## EXERCISE INSTRUCTIONS
Decide whether each statement below agrees with the book description that follows. For each one, answer yes or no and quote the deciding words from the description. (a) The book's publisher is Simon and Schuster. (b) The sheriff in the account was Karen Branan's grandfather. (c) Branan researched the events for nearly twenty years.

## EXTRACT
Author | : Karen Branan |
Publisher | : Simon and Schuster |
Total Pages | : 304 |
Release | : 2016-01-05 |
Genre | : Biography & Autobiography |
ISBN | : 1476717206 |
In the tradition of Slaves in the Family, the provocative true account of the hanging of four black people by a white lynch mob in 1912—written by the great-granddaughter of the sheriff charged with protecting them. Harris County, Georgia, 1912. A white man, the beloved nephew of the county sheriff, is shot dead on the porch of a black woman. Days later, the sheriff sanctions the lynching of a black woman and three black men, all of them innocent. For Karen Branan, the great-granddaughter of that sheriff, this isn’t just history, this is family history. Branan spent nearly twenty years combing through diaries and letters, hunting for clues in libraries and archives throughout the United States, and interviewing community elders to piece together the events and motives that led a group of people to murder four of their fellow citizens in such a brutal public display. Her research revealed surprising new insights into the day-to-day reality of race relations in the Jim Crow–era South, but what she ultimately discovered was far more personal. As she dug into the past, Branan was forced to confront her own deep-rooted beliefs surrounding race and family, a process that came to a head when Branan learned a shocking truth: she is related not only to the sheriff, but also to one of the four who were murdered. Both identities—perpetrator and victim—are her inheritance to bear. A gripping story of privilege and power, anger, and atonement, The Family Tree transports readers to a small Southern town steeped in racial tension and bound by powerful family ties. Branan takes us back in time to the Civil War, demonstrating how plantation politics and the Lost Cause movement set the stage for the fiery racial dynamics of the twentieth century, delving into the prevalence of mob rule, the rise of the Ku Klux Klan and the role of miscegenation in an unceasing cycle of bigotry. Through all of this, what emerges is a searing examination of the violence that occurred on that awful day in 1912—the echoes of which still resound today—and the knowledge that it is only through facing our ugliest truths that we can move forward to a place of understanding.

## GIVEN DATA
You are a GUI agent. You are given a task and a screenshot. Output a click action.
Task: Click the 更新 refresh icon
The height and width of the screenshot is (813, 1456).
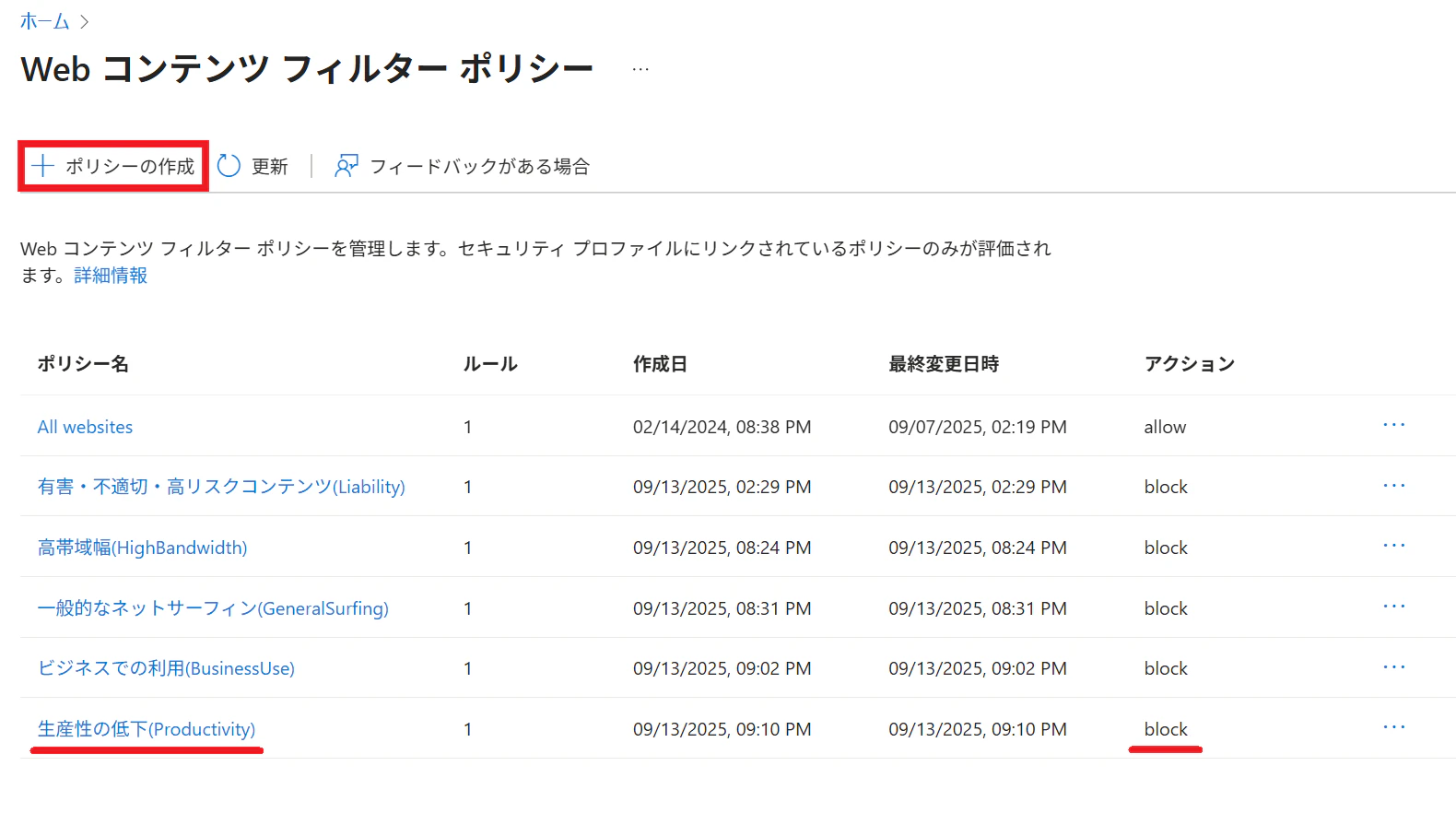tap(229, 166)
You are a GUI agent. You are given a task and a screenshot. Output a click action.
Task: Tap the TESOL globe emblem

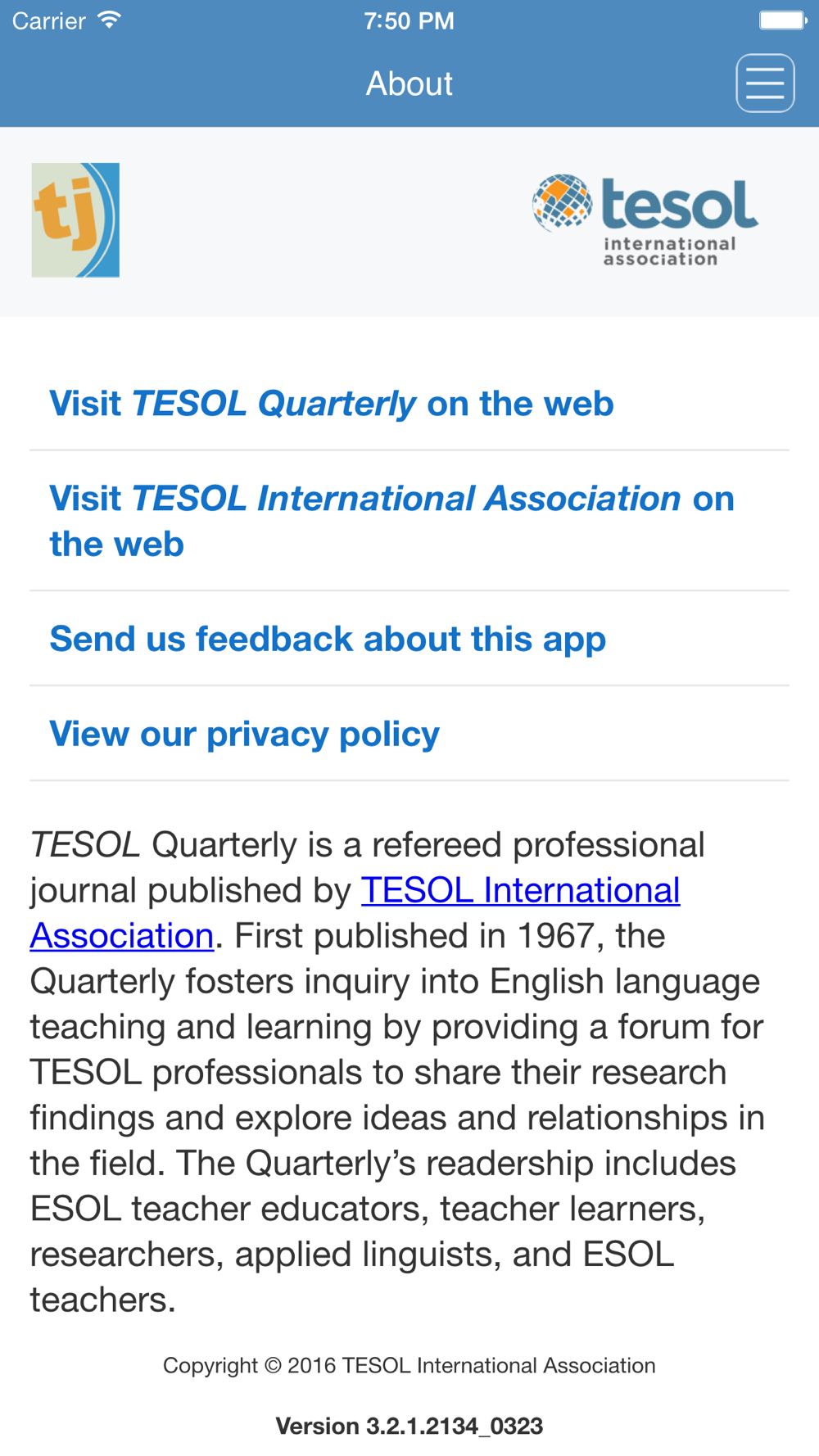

## THE SOLUTION
(a) Yes: "Simon and Schuster"
(b) No: "For Karen Branan, the great-granddaughter of that sheriff"
(c) Yes: "Branan spent nearly twenty years combing through diaries and letters"